Jigsaw developers in responding to these results explained, “identity terms for more frequently targeted groups (e.g., words like black, muslim, feminist, woman, gay etc) often have higher scores because comments about those groups are over-represented in abusive and toxic comments” ⁵⁶. This means that the data Jigsaw used to train their machine learning models have the same problem and the names of targeted groups appear far more often in abusive comments in the dataset they compiled. As the training data used to train their machine learning models contain these comments, the machine learning models adopt these biases in the “underlying distributions, picking up negative connotations as they go. When there’s insufficient diversity in the data, the models can over-generalize and make these kinds of errors” ⁵⁶. They further explained,

After the initial launch of Perspective API in 2017, users discovered a positive correlation between identity terms containing information on race or sexual orientation and toxicity score. For example, the phrase “I am a gay Black woman” received a high toxicity score. In this case, the identity terms are not being used pejoratively, so this example was classified incorrectly. ⁵⁴

And further that,

The source of the error was the training data itself — the training set did not contain sufficient examples of nontoxic comments containing identity terms for the model to learn that the terms themselves were neutral. This was because the vast majority of usage of these words in online forums is toxic — the model was truly reflecting the state of the world. But the context of that usage matters ⁵⁴.

As a result of these criticisms, Jigsaw has created a debiased ConversationAI model which attempts to mitigate some of these problems. So toxicity is reweighted to take account of identity characteristics in calculating the toxicity value. In essence it is the original and the debiased model that the TTMC software is comparing and which enables the slightly different toxicity classifications to be compared and visualised for exploration. But again, this is not made clear in the ConversationAI models descriptions, and clearly there is a very different notion of toxicity being produced in each of the models.⁵⁷

Jigsaw explains that “research suggested that toxicity is an easy concept for annotators to understand” and therefore “it was easier for more people to agree on what constituted toxic speech — comments likely to make someone leave a conversation — than it was for people to agree on other terms to describe problematic comments” ⁵⁴. Jigsaw reference a study conducted in December 2018 by the Anti-Defamation League which they claim shows that marginalized groups experienced the most toxicity online, however the report does not use the term toxicity, preferring to use the terms hate or harassment (see ⁵⁸). The notion of toxicity which appears to be a quasi-scientific metric for analysis through the machine learning models increasingly begins to look less stable as a descriptor. Toxicity, as Jigsaw themselves acknowledge, was a term that was easy for people to understand as “comments likely to make someone leave a conversation.” This enabled easier classification by the human raters, and was, therefore, simpler to use to train the machine learning model or use it beyond limited specific contexts (for example, see ³³).⁵⁹ Along the way, the notion of toxicity develops a much more scientific connotation as it is mediated through the black-boxes of ConversationAI and Perspective.

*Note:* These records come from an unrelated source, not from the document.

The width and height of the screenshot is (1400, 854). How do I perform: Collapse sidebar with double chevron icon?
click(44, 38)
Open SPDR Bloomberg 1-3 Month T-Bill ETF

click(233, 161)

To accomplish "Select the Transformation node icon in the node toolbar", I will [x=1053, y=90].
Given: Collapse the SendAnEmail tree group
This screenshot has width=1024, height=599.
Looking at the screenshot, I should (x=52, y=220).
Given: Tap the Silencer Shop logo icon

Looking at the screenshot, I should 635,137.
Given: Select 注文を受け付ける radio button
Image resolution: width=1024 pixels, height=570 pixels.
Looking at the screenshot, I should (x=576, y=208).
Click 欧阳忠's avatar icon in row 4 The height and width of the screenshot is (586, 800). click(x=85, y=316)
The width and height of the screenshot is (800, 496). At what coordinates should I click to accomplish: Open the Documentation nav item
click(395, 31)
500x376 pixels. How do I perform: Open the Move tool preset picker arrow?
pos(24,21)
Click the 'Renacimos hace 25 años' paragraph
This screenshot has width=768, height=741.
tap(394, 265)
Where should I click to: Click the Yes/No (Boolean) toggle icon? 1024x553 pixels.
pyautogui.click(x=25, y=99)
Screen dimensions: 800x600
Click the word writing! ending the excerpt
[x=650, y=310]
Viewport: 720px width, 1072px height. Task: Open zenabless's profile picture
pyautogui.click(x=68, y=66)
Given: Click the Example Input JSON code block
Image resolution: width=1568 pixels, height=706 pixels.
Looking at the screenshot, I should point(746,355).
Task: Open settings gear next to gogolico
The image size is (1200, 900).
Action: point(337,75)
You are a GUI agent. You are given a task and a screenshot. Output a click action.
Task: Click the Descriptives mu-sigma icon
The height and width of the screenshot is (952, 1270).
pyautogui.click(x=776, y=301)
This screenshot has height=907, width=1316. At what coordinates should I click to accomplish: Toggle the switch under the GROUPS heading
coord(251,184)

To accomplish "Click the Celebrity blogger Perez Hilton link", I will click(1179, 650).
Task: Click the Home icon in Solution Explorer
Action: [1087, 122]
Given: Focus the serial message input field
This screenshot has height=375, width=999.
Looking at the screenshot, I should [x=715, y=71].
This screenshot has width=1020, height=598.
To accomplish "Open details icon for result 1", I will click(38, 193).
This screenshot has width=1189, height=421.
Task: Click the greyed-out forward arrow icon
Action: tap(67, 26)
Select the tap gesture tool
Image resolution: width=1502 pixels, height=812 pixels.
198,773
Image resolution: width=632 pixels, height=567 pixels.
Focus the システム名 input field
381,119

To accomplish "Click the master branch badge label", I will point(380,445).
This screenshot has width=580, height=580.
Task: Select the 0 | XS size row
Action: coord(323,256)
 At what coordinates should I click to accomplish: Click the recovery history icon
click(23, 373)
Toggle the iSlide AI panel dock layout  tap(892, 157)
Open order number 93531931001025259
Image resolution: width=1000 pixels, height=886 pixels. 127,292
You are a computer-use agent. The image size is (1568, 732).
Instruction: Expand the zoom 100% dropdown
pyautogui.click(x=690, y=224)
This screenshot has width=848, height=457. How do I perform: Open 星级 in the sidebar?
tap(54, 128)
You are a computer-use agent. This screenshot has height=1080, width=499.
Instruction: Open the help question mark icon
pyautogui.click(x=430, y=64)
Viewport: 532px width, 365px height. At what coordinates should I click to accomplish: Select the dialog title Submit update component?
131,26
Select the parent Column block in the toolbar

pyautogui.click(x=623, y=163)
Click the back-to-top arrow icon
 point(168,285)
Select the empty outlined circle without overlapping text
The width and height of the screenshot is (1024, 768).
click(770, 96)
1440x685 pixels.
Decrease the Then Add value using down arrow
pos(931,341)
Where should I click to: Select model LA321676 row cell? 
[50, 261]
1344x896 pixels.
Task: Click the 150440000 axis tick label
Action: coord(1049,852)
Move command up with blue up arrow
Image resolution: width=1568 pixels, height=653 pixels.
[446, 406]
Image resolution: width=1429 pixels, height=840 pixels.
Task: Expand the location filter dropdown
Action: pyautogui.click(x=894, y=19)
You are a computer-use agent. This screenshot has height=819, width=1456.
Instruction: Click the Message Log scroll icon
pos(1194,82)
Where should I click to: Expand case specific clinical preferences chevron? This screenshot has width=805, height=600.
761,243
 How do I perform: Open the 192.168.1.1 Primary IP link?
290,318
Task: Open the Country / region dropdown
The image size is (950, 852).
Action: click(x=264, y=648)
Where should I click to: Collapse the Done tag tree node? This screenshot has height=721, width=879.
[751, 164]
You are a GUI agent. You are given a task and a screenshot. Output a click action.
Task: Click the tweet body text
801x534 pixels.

In other words, through coding into software, a poorly defined term (toxicitiy) becomes reinforced into a set of software functions, which through layering and the resultant obscuring of the action of the functions, becomes a definitional and categorical classifier which is then applied unreflexively to text. Without attention to the way in which code can legitimate and operationalise concepts in particularly instrumental ways, we stand to lose the subtle interpretative flexibility of language use in particular contexts. In this example, toxicity, which is defined and implemented as a particular operational function, shifts subtlety into a claim for rhadamanthine code and software able to determine or judge language use which in actuality it does not have a strong claim to identify, namely hate or harassment. This is a problem common across the domain of machine learning and artificial intelligence, which often over-claims and under-delivers on its promise to provide solutions to complex problems.

4. Conclusion

In this article I have attempted to demonstrate the value of focussing on the source code using a method of critical explainability in order to explore specific transformations of meaning in code. This method enables a set of principles that can be deployed in reading computational artifacts including: (1) criticism of computational systems which is not afraid of the results it arrives at, nor conflicts with power structures that it might encounter, (2) a distrust of closed-systems and hidden structures, (3) a striving for open-mindedness in relation to a readiness to revise its approach, methods and theories, (4) a suspicion of metaphysical or idealist approaches to understanding computation (e.g., the invasion of myth into understanding software, code and algorithms), (5) a standpoint that challenges irrationalism in relation to understanding computation, and lastly (6) a belief in the value of seeking defensible explanatory and interpretative accounts of systems, objects, networks, and other computationally mediated structures.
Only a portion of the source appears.